▶ Document segment
* start *

And here are the pitchers with the lowest ERA:

first_year %>%
    select(nameFirst, nameLast, ER, IP, ERA) %>%
    tail(n=10) %>%
    kable(
        row.names=FALSE,
        col.names=c('First Name', 'Last Name', 'ER', 'IP', 'ERA'),
        align='llccc',
        digits=c(NA, NA, 0, 2, 1))
First Name Last Name ER IP ERA
Fred Wenz 0 1.00 0
Ron Willis 0 3.00 0
Bill Wilson 0 1.00 0
Glenn Wilson 0 1.00 0
Josh Wilson 0 1.00 0
Dewayne Wise 0 1.67 0
Jason Wood 0 1.00 0
Ray Yochim 0 1.00 0
Jeff Zaske 0 5.00 0
Todd Zeile 0 1.00 0

As you can see, they all have very little data. One pitcher, Jeff Zaske, surprisingly pitched 5 innings without an earned run, but the rest are around 1 inning or less. Obviously, this isn’t too helpful for figuring out who the best pitchers are.

Constructing the Bayesian Model

To solve this problem, I am going to use empirical Bayes to estimate a “true 1st-year ERA” for pitchers. This is then applied to all pitchers in our data set to essentially “pull in” pitchers with little data toward the mean. The general idea is this: If we had absolutely no information about a pitcher, our best guess would be the mean. If we have just a little information about a pitcher, we can use that information, but we should still weight that along with the mean so that our predictions get pulled in closer to the mean. The more data we have, the more weight we give to that data and the less weight we give to the mean in our prediction.

ERA can be considered a rate variable, modelled by a Poisson process where earned runs occur at a certain rate per inning pitched. The prior probability for the rate can be modelled by a Gamma distribution, and because I’m using an empirical Bayes approach, I’m going to use the data to determine the hyperparameters of that Gamma distribution. I’m actually going to grab a subset of the data in order to provide a better estimate—I’ll restrict the data to those who have pitched more than 20 innings. This just ensures that we get rid of some of those extremes at either end. Here’s the distribution for those 20-inning-plus pitchers:

first_year_filtered <- first_year %>%
    filter(IP > 20)
ggplot(first_year_filtered, aes(x=ERA)) +
    geom_histogram() +
    labs(y='Count')

We can take the mean and variance of that distribution to determine the shape (\(\alpha_0\)) and rate (\(\beta_0\)) for our Gamma distribution. (If you’re not familiar with Bayesian approaches, that’s fine. The bottom line is that I’m using the data to figure out a general “average” ERA.)

cat('Mean:', mean(first_year_filtered$ERA), '\nVariance:', var(first_year_filtered$ERA))
## Mean: 4.314126 
## Variance: 2.314021
# shape / rate = mean
# shape / rate^2 = variance
# therefore, mean*rate - variance*rate^2 = 0
# we then solve for the roots of this equation to get the rate
rate <- as.numeric(polyroot(c(-var(first_year_filtered$ERA), mean(first_year_filtered$ERA))))

* end *

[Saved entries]
* start *

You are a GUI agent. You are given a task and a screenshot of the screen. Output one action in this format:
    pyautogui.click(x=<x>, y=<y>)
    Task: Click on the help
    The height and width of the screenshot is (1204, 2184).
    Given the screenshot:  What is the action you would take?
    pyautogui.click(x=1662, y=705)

* end *

In the post on first-year pitcher ERA, write out the passage starting with "ERA can be considered" and going on through "filter(IP > 20)", swapping "empirical Bayes approach" for "empirical Bayes method".

▶ Task result
ERA can be considered a rate variable, modelled by a Poisson process where earned runs occur at a certain rate per inning pitched. The prior probability for the rate can be modelled by a Gamma distribution, and because I’m using an empirical Bayes method, I’m going to use the data to determine the hyperparameters of that Gamma distribution. I’m actually going to grab a subset of the data in order to provide a better estimate—I’ll restrict the data to those who have pitched more than 20 innings. This just ensures that we get rid of some of those extremes at either end. Here’s the distribution for those 20-inning-plus pitchers:

first_year_filtered <- first_year %>%
    filter(IP > 20)